Leidos keeps Space Station cargo packing work with new $159M contract

Leidos wins a potential six-and-a-half year, $159 million NASA contract to continue its cargo packing and unpacking work for the International Space Station program.

Leidos has won a potential six-and-a-half year, $159 million NASA contract to continue its cargo packing and unpacking work for the International Space Station program, the agency said Friday.

NASA's Cargo Mission Contract 3 program is a recompete of the predecessor contract awarded in 2010 to Lockheed Martin's former IS&GS business. Leidos inherited the contract through its mid-2016 merger with IS&GS.

CMC 3's phase-in period begins Jan. 2, 2018 and that is followed by a two-year base period, one two-year option, one 18-month option and another one-year option. The incumbent contract is slated to expire on March 31, 2018, according to Deltek.

The agency started this contract in an effort to identify efficient ways to pack manifested cargo and verify adequacy of the cargo carriers. NASA also wants to figure out how it can pack pressurized cargo into sub-carriers, ship cargo to integrators and return cargo to providers upon its return to Earth.
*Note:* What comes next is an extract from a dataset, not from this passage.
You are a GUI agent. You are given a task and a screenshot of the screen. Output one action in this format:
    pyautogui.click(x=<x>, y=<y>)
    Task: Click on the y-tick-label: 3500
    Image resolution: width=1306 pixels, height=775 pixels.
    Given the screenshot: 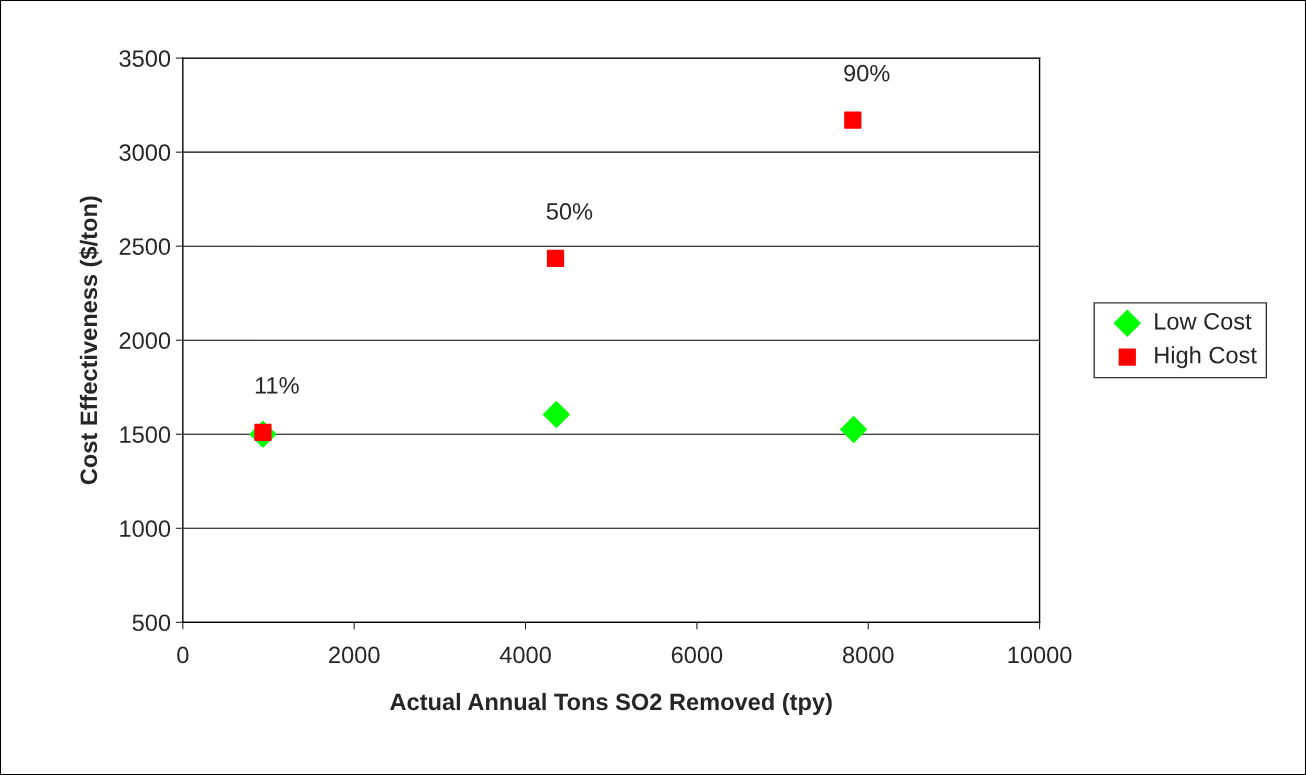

Additional goals for CMC 3 include means to build, modify or re-certify hardware as needed to support cargo transportation, flight crew equipment, ancillary system hardware, simple payload facility hardware and simple payload support items requirements.

Leidos' work will include sustaining engineering for flight crew equipment, pressurized cargo packing and transport hardware, non-integrated ancillary system hardware, simple payload facilities and payload support items for deliveries to and from the space station.